I love that you are supporting each other so much. More of this love to the world. You will do great in life
At 5;04 is so true, not requiring other to validate one is the route to contentment.
Your videos are wonderful you share your story so beautifully. My journey has been very similar to yours. Until I I was about 52 years old no one in the world knew my secret it was my greatest shame. I told my daughter first and then my wife and son. I’m 61 now I started transitioning when I was 58. My only regret is that I didn’t start when I was younger.
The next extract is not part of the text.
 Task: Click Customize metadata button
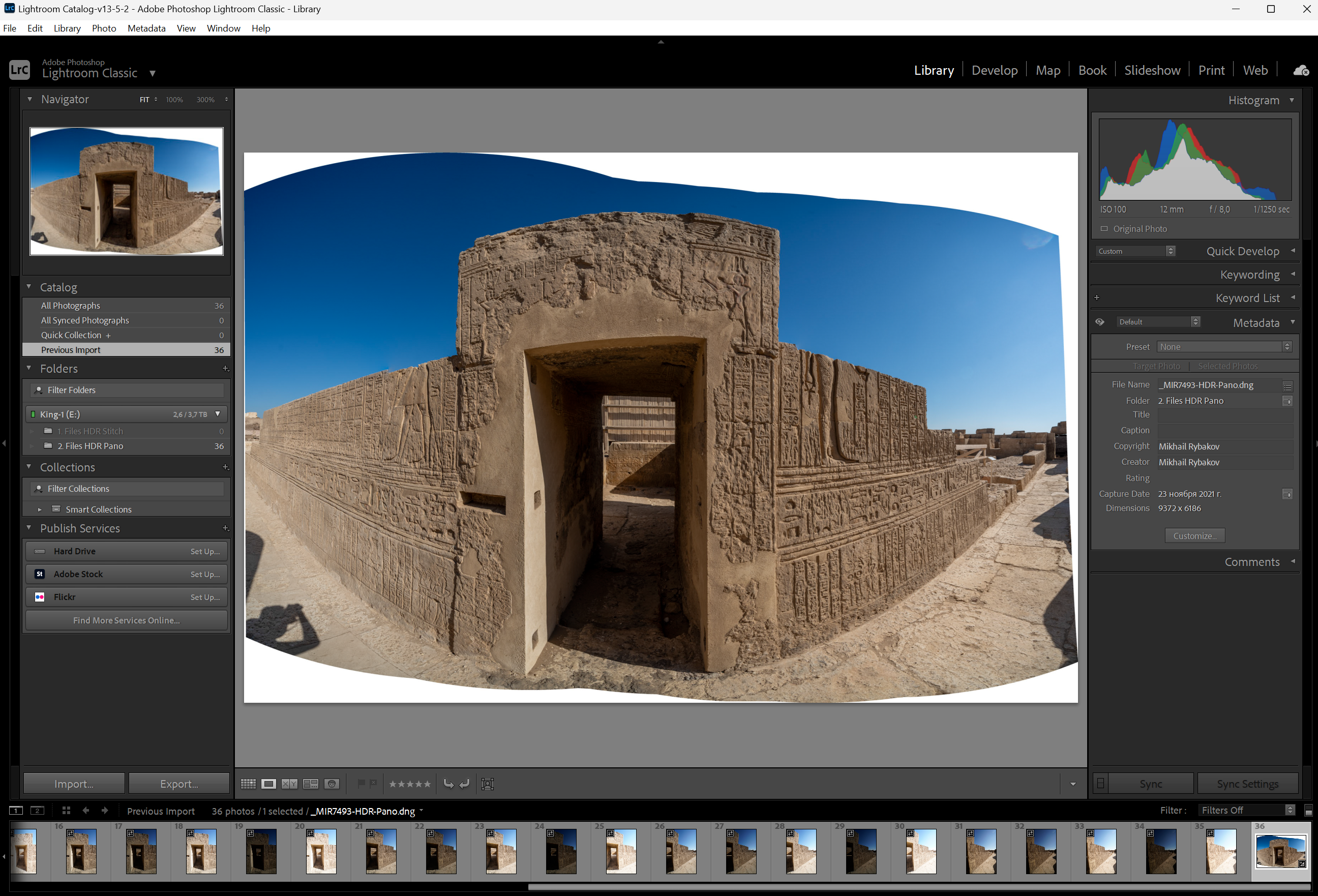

Like you I have the love and support of my family, especially my beautiful wife who I just celebrated 38 years of marriage with. I don’t know how I would have had the courage to go on this journey without them.
Amanda you are a strong person,as Shaye,sending so much love❤
I can't stop watching your videos. You guys are absolutly great !
It is so heart opening, to witness this Scott Family transform, support and love each other and remain partners. So glad your family and friends are with you on this adventure especially our hero Skylar who is becoming stronger and a most wonderful dad. Much love and inspiration to be myself from Israel.